For teams writing performance code that needs to run on both NVIDIA and AMD hardware, this matters because the standard cross-vendor alternative, HIP, involves maintaining a parallel codebase. A language server that understands device code for both targets is a prerequisite for that toolchain to be practically usable day-to-day.
The long tail of GPU tooling debt
The mismatch between CUDA’s compilation model and what language servers assume has existed since CUDA was introduced in 2007. NVIDIA’s own investments in developer tooling have concentrated on runtime analysis: Nsight Systems for profiling, Nsight Compute for kernel analysis, compute-sanitizer for memory errors. These are valuable tools, but they operate after compilation. The edit-time experience for GPU code has been, for most of that period, whatever an IDE could produce by treating .cu files as ordinary C++ and tolerating the cascade of device-code false positives.

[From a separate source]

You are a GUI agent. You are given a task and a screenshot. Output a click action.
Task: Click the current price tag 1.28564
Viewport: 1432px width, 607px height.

Getting this right requires working simultaneously in three domains: the C++ host, the C++ device dialect, and the PTX virtual ISA embedded in string literals. The host/device split could theoretically be addressed by someone adding better CUDA support to upstream clangd. The PTX problem requires a distinct effort that probably only makes sense for a compiler toolchain vendor with a stake in the CUDA ecosystem.
Spectral Compute has done both. The practical result is that a developer working in CUDA can now get the same class of edit-time feedback, including inline PTX errors, that C++ and Rust programmers have had access to for years.